6. 建立健全安全场景模型，提高广东农信对互联网网络攻击的防护能力、对内部违规操作的审计能力，对互联网的业务和内网数据的安全保障能力及对内部安全合规的检测能力。

7. 制定网络安全安全态势平台的各项开发、测试、部署等规范，并在实际的开发、测试、生产环境进行验证，并逐步推广全行。

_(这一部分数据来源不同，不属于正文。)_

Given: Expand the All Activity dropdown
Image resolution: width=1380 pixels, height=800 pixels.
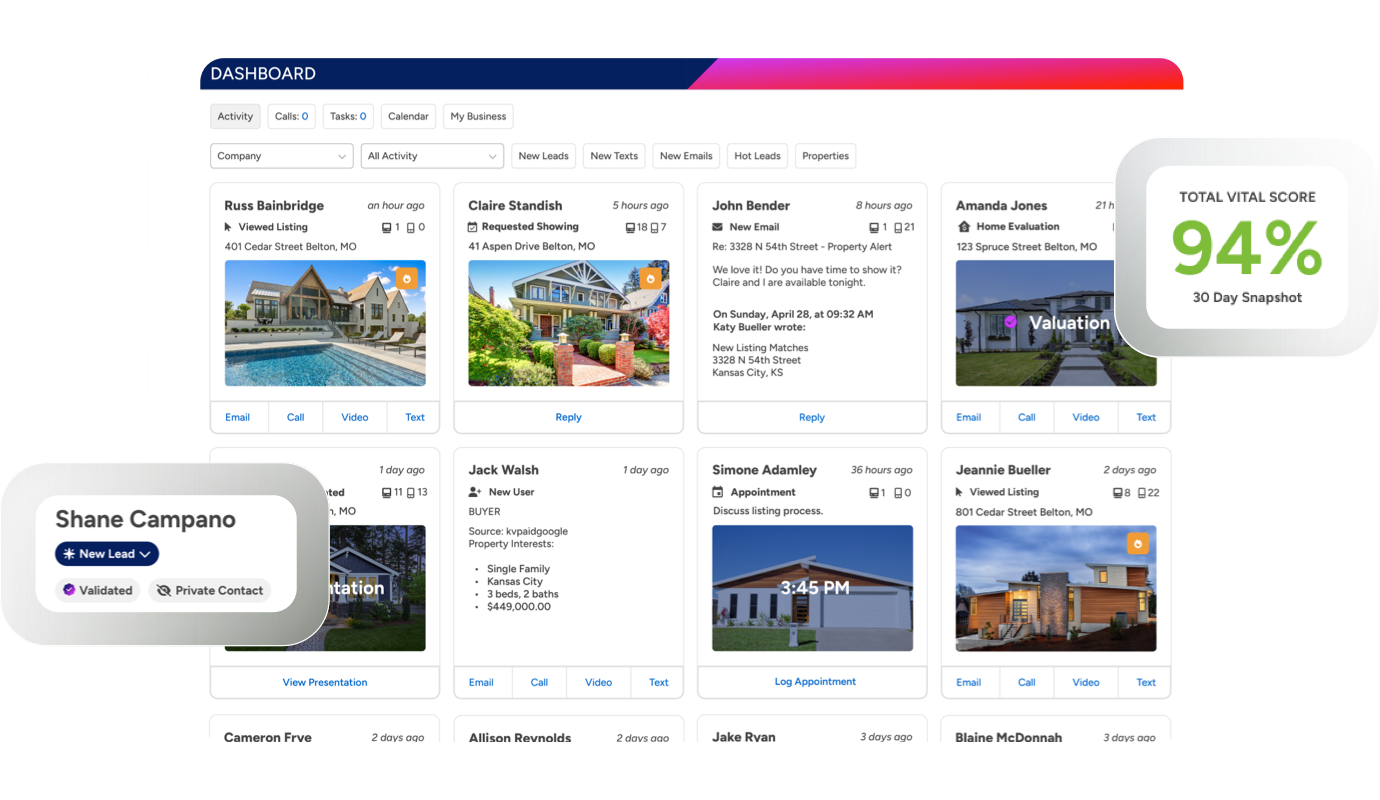Looking at the screenshot, I should click(x=432, y=156).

8. 通过镜像采集互联网服务区中发生的网上银行、手机银行的登录流量，采用机器学习、模型训练等技术，构建互联网撞库行为特征库，再通过聚类切片分析，实现撞库细分统计、撞库攻击溯源地图、撞库时间趋势、高危撞库ip统计、高危被撞账户统计；结合动态拦截技术对恶意ip实时阻断，避免广东农信客户账号被撞库风险，挽回广东农信用户的经济损失。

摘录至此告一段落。